Wednesday, November 28, 2018

Meanwhile, in chess ...

Time now for another exciting update from the world chess championships, where reigning world champion and LeBron James of chess Magnus Carlsen and mega-talented American challenger Fabiano Caruana are locked in an epic struggle of knights, pawns and castle-looking things (aka, rooks.)

So what has happened since the last time we checked in?

Same as last time: Not a damn thing!

Carlsen and Caruana have completed the 12-game match, and nothing has been settled. In fact, no one has yet won a single game of the 12. Every one has ended in a draw. This includes the last game, when it looked like Carlsen had Caruana on the ropes but refused to press his advantage, opting instead to offer the all-but-beaten Caruana another draw.
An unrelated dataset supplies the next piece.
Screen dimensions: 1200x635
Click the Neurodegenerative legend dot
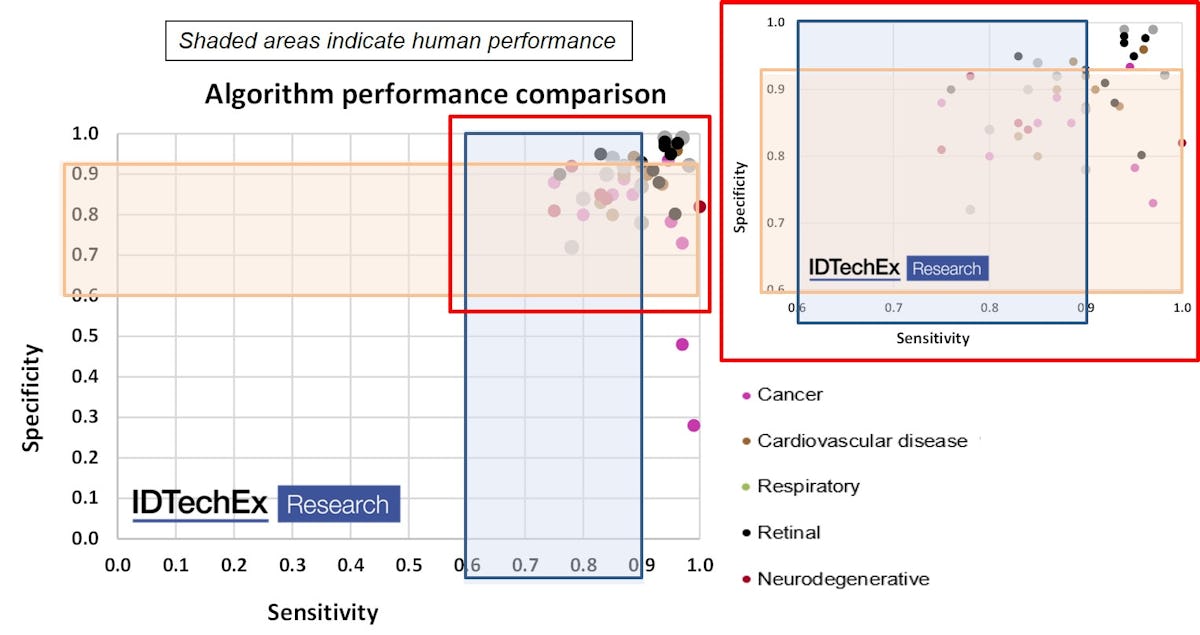pyautogui.click(x=745, y=580)
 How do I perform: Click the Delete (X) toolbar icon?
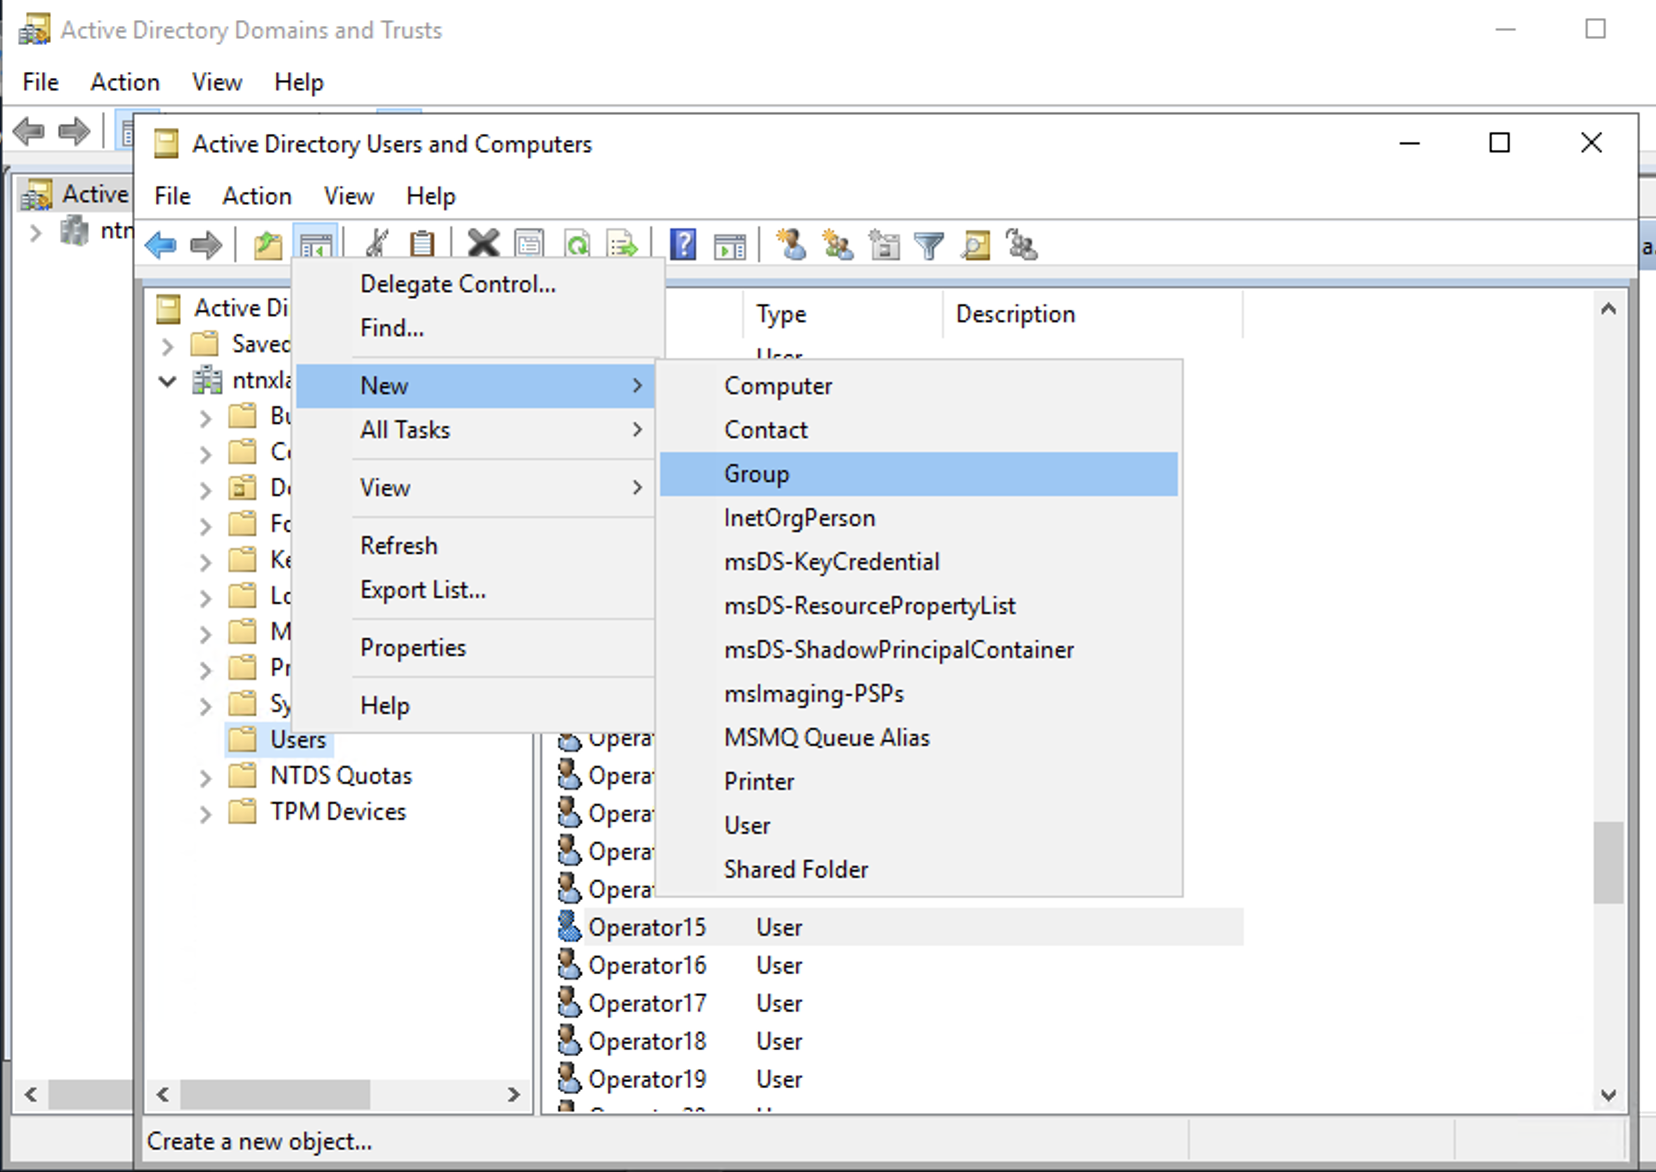(x=483, y=244)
Not being a dummy, Caruana eagerly accepted.

According to people who know way more about chess than the Blob, this was extremely wuss-like behavior for a reigning champion. In fact many of the people who know way more about chess than the Blob all but called Carlsen a big fat chicken. Apparently it was like the LeBron James of chess imitating the real LeBron James and giving up the basketball with the game on the line.

(This is not exactly what LeBron James ever did, mind you. What he did was find the open man, which is what you're supposed to do when you're double- and sometimes triple-teamed. But you can't educate everyone about basketball overnight.)
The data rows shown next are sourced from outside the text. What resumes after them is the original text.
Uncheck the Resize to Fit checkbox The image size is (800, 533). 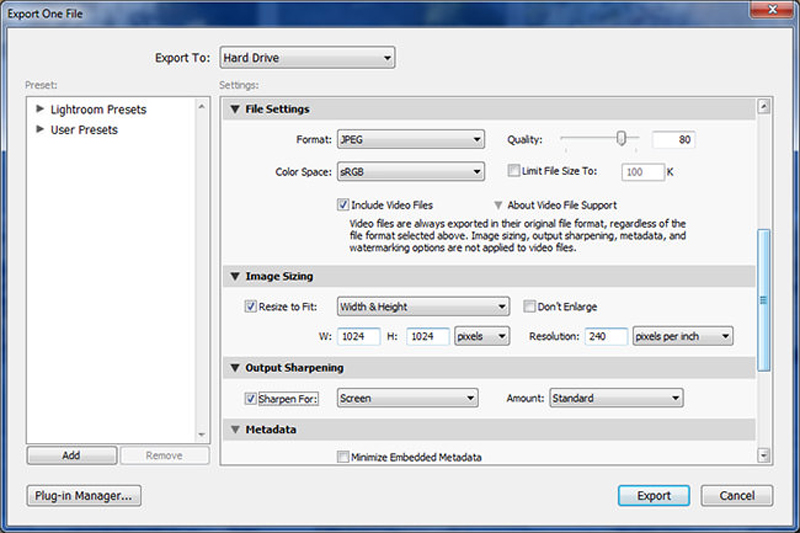coord(251,306)
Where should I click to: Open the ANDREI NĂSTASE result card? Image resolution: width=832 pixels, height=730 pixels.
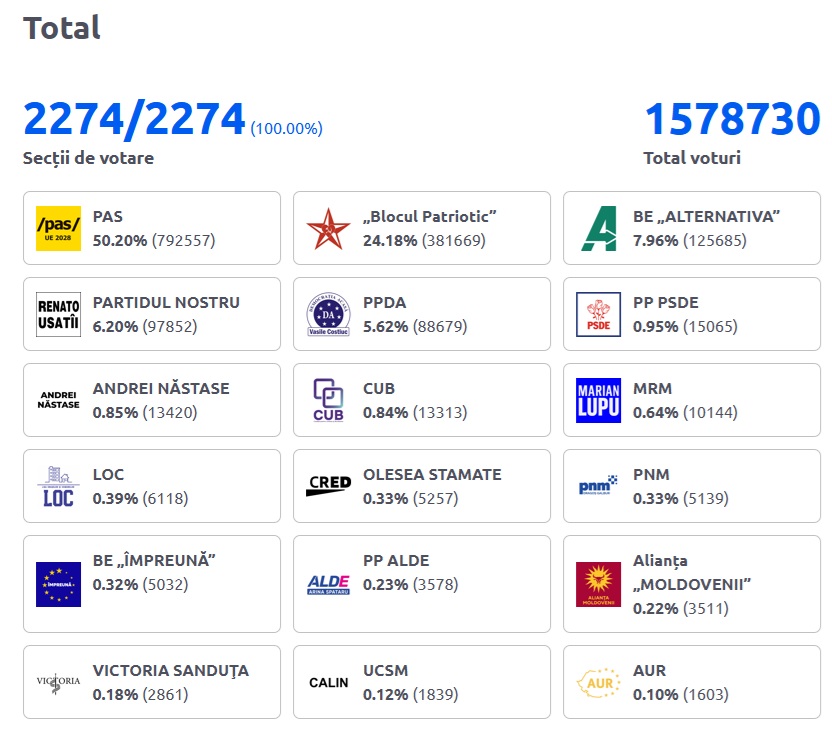151,400
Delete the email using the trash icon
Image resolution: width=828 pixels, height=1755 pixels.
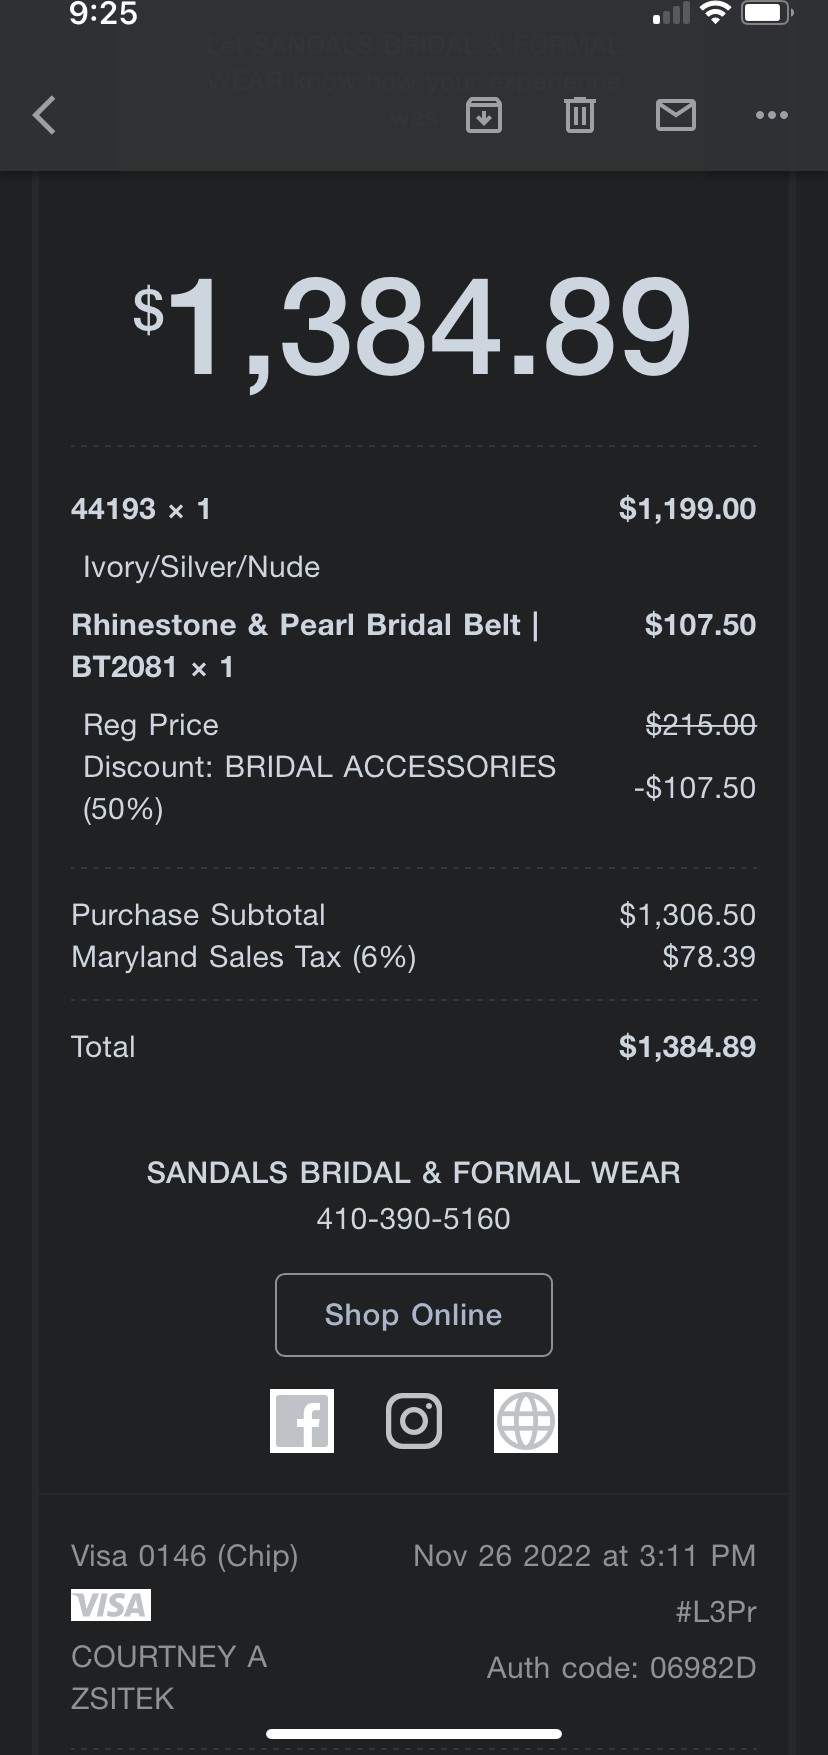(x=580, y=115)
Anyway ... so now it goes to a tiebreaker. The Blob has no idea what a tiebreaker in chess entails. You play only with the castle-looking things and knights? Speed checkers? Each player gets 10 moves and then you A) declare it a tie, in which Carlsen retains his title, or B) settle it with a rousing game of Stratego?

Beats me. All I know is, I'd have a huge advantage if they went the Stratego route.

Carlsen always hides his flag in the same place, you see. Always.